A summary of their work
Credit: http://bnhspsychology.blogspot.com/2009/12/welcome-to-bnhs-psych.htmlIvan Pavlov (1849 – 1936)
Ivan Pavlov was born in a small village in central Russia. The work that made Pavlov a household name in psychology actually began as a study in digestion. He was looking at the digestive process in dogs, especially the interaction between salivation and the action of the stomach. He realized they were closely linked by reflexes in the autonomic nervous system. Without salivation, the stomach didn't get the message to start digesting. Pavlov wanted to see if external stimuli could affect this process, so he rang a bell at the same time he gave the experimental dogs food. After a while, the dogs -- which before only salivated when they saw and ate their food -- would begin to salivate when the bell rang, even if no food were present.

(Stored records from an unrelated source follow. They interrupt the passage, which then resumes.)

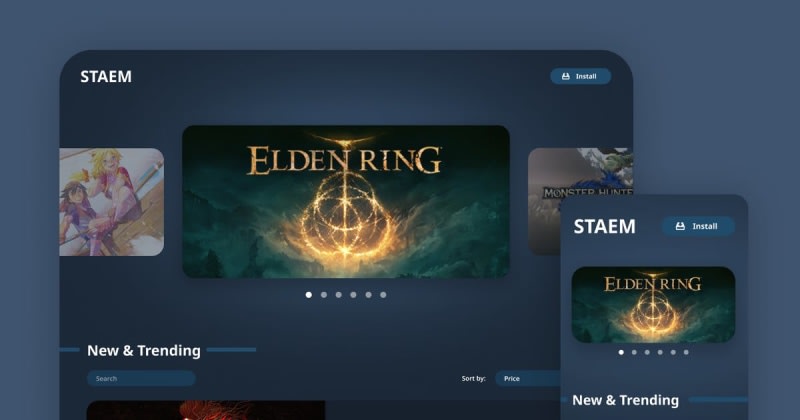This screenshot has height=420, width=800.
Task: Open the STAEM logo in mobile view
Action: point(605,226)
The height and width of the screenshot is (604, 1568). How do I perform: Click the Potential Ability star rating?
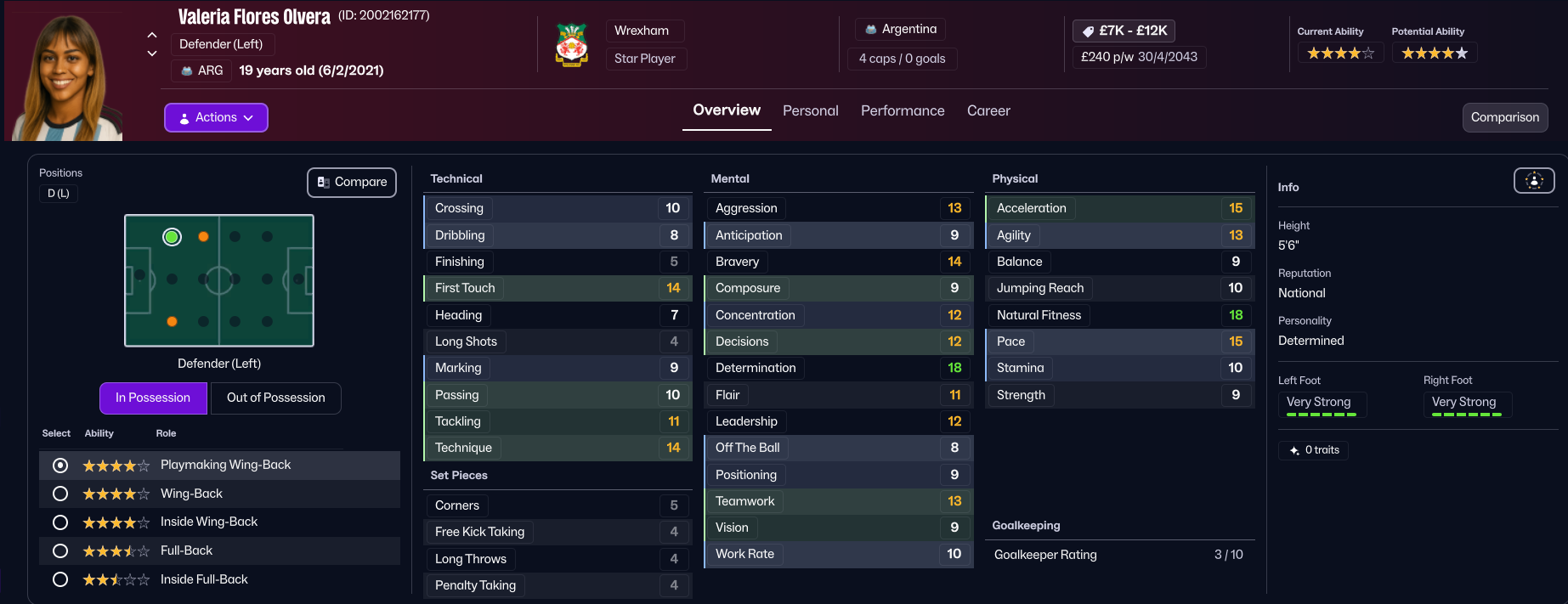(1434, 54)
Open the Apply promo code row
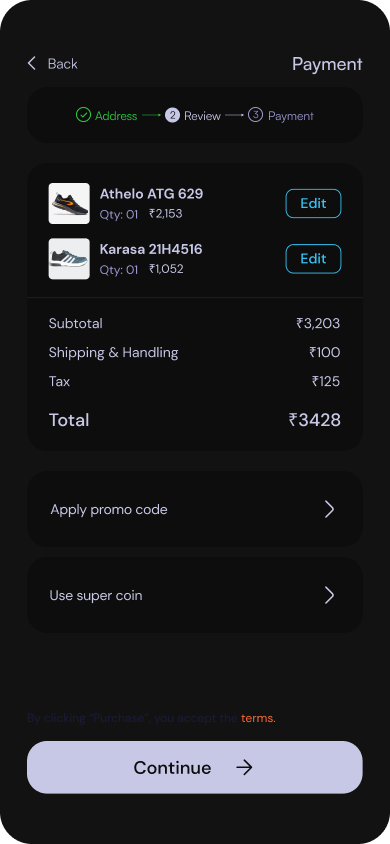The width and height of the screenshot is (390, 844). [x=195, y=509]
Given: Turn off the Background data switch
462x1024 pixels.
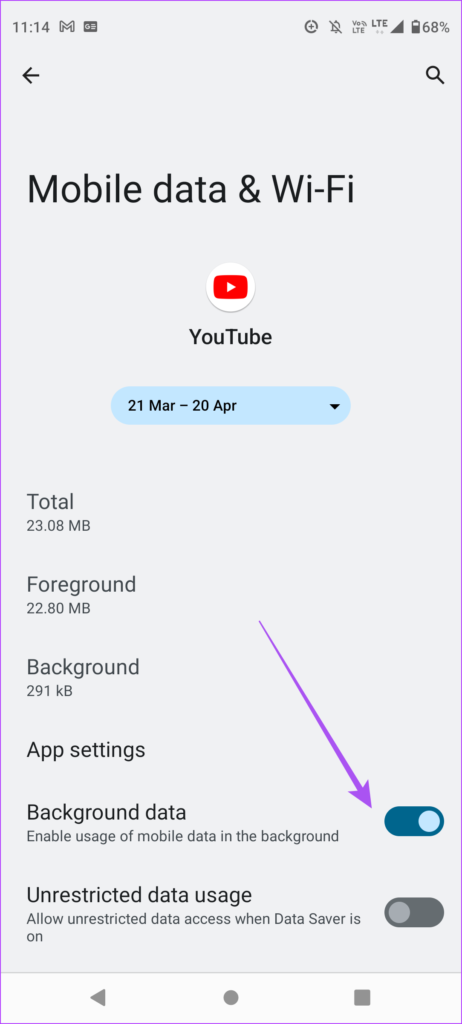Looking at the screenshot, I should 414,821.
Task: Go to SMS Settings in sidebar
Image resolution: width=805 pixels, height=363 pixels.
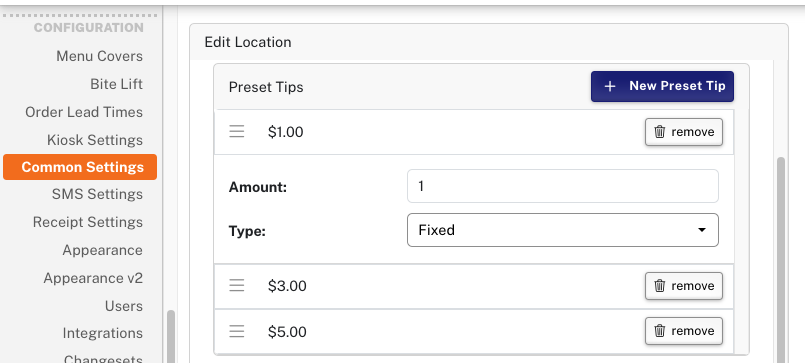Action: coord(97,194)
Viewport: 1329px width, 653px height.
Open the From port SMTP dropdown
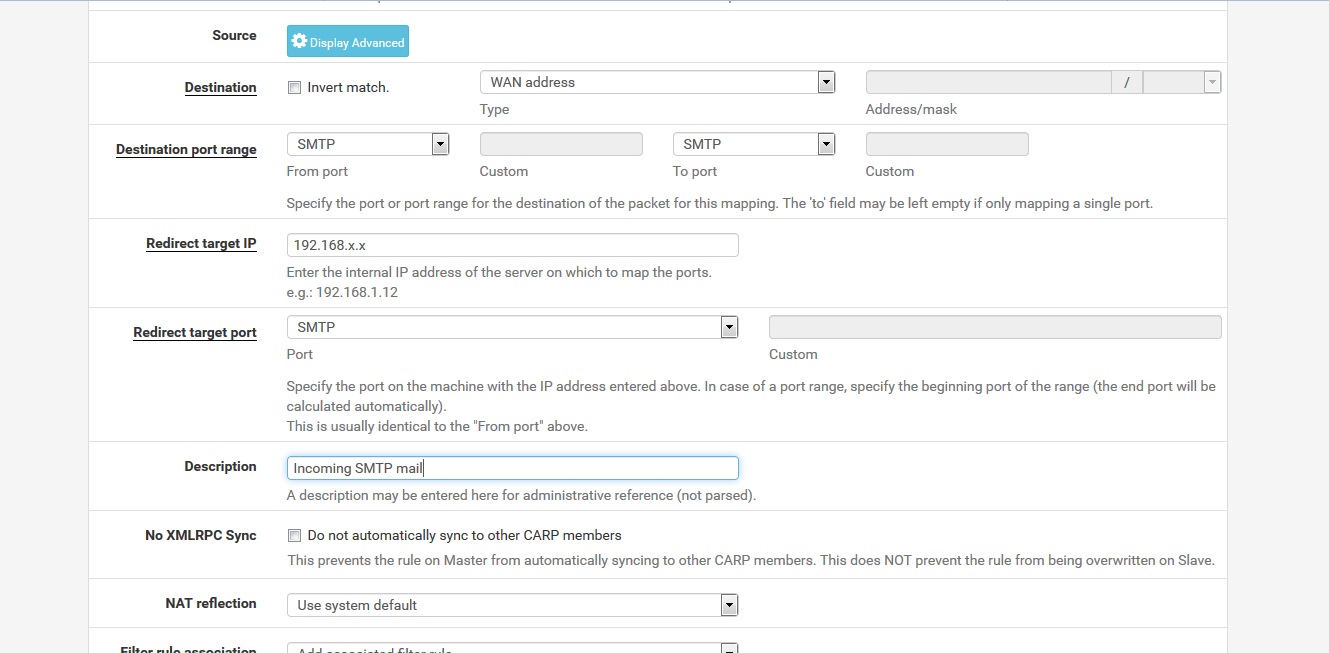click(x=367, y=144)
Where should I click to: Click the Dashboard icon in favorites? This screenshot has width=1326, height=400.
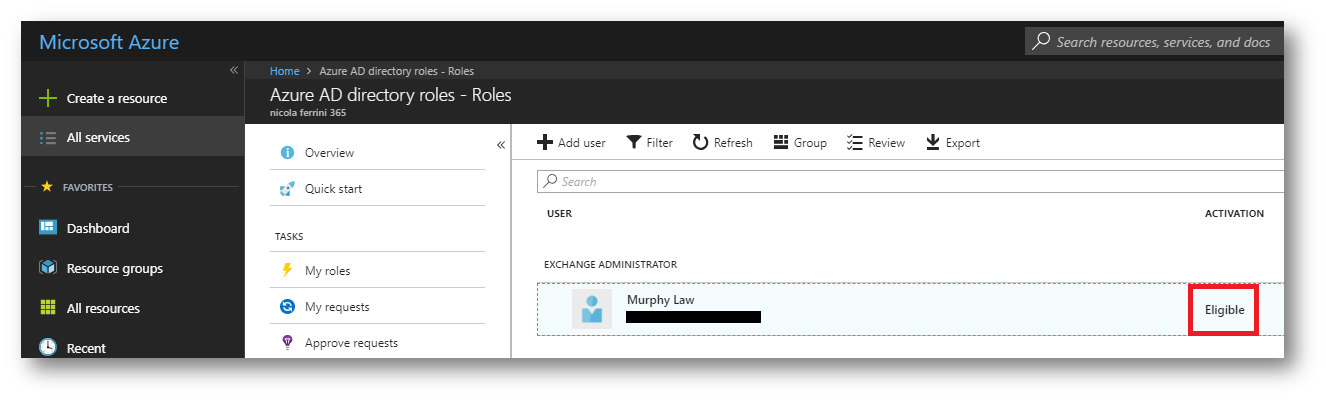[47, 228]
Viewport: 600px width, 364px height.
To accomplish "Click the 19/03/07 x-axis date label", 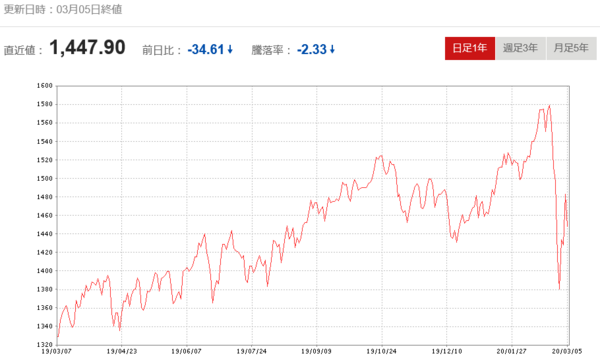I will click(x=57, y=351).
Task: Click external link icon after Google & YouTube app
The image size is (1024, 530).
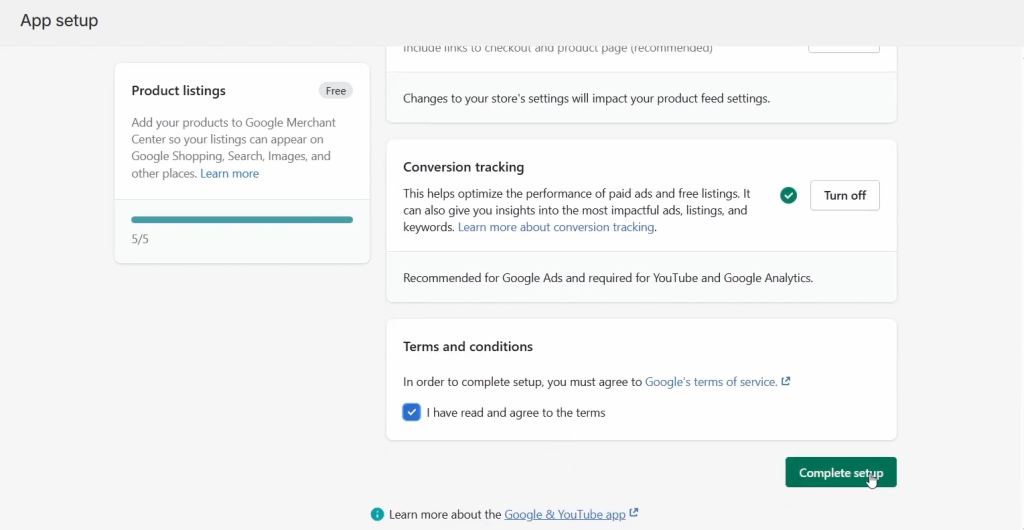Action: click(634, 514)
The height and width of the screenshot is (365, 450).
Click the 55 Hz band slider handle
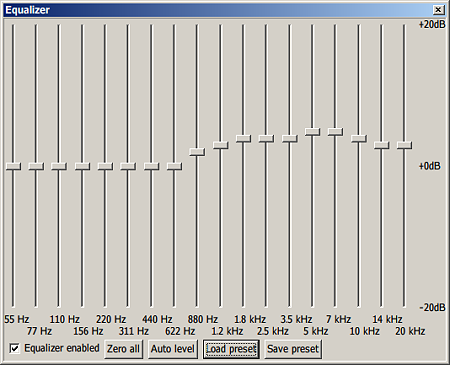click(x=13, y=166)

In 1903 Pavlov published his results calling this a "conditioned reflex," which is different from an innate reflex, such as yanking a hand back from a flame, in that it had to be learned. Pavlov called this learning process (in which the dog's nervous system comes to associate the bell with the food, for example) "conditioning." He also found that the conditioned reflex will be repressed if the stimulus proves "wrong" too often. If the bell rings repeatedly and no food appears, eventually the dog stops salivating at the bell.
Edward Thorndike was an American educator and psychologist born in Williamsburg, Massachusetts. The learning theory of Thorndike represents the original S-R (Stimulus-Response)framework of behavioural psychology: learning is the result of associations forming between stimuli and responses. Such associations or "habits" become strengthened or weakened by the nature and frequency of the S-R pairings.
The paradigm for S-R theory was trial and error learning in which certain responses come to dominate others due to rewards. The classic example of Thorndike's S-R theory was a cat learning to escape from a "puzzle box" by pressing a lever inside the box. After much trial and error behaviour, the cat learns to associate pressing the lever (S) with opening the door (R). This S-R connection is established because it results in a satisfying state of affairs (escape from the box).
As a result of studying animal intelligence, he formulated his famous "laws of learning".
Law of readiness: This states that when an organism is ready to act it's reinforcing for it to do so and when an organism is not ready to act, forcing it to act will be annoying to it.
Law of exercise: This law states that those things most often repeated are best remembered, that is, practice strengthens the connection and disuse weakens it.
Law of effect: This law states that the strength of a connection is influenced by the consequences of a response.
Skinner was born in Pennsylvania, USA and he is regarded as the father of Operant Conditioning. Operant conditioning:behaviour is also affected by its consequences, but the process is not trial-and-error learning. It can best be explained with an example. A hungry rat is placed in a semi-soundproof box. For several days bits of food are occasionally delivered into a tray by an automatic dispenser. The rat soon goes to the tray immediately upon hearing the sound of the dispenser. A small horizontal section of a lever protruding from the wall has been resting in its lowest position, but it is now raised slightly so that when the rat touches it, it moves downward. In doing so it closes an electric circuit and operates the food dispenser. Immediately after eating the delivered food the rat begins to press the lever fairly rapidly. The behaviour has been strengthened or reinforced by a single consequence. The rat was not "trying" to do anything when it first touched the lever and it did not learn from any "errors."
Credit: http://www.cognitivedesignsolutions.com/Instruction/LearningTheory.htmRobert Gagné (1916 - 2002)
Robert Gagné was born in the USA and he is best known for his "Conditions of Learning". His theory supports the following ideas:
- Learning causes an observable change in the learner.
- Skills should be learned one at a time.
- Each new skill learned should build on previously acquired skills.
- Learning and knowledge are both hierarchical in nature.
A learner event includes a learner, a stimulus situation (events that stimulate the learner's senses) and an action or response that results from the stimulation. He distinguished 8 different classes of situations in which human beings learn.
- Signal Learning: the individual learns to make a general, diffuse response to a signal. Such was the classical conditioned response of Pavlov.
- Stimulus-Response Learning: the learner acquires a precise response to a discriminated stimulus.
- Chaining: a chain of two or more stimulus-response connections is acquired.
- Verbal Association: the learning of chains that are verbal.
- Discrimination Learning: the individual learns to make different identifying responses to many different stimuli which may resemble each other in physical appearance.
- Concept Learning: the learner acquires a capability of making a common response to a class of stimuli.
- Rule Learning: a rule is a chain of two or more concepts.
- Problem Solving: a kind of learning that requires the internal events usually called thinking.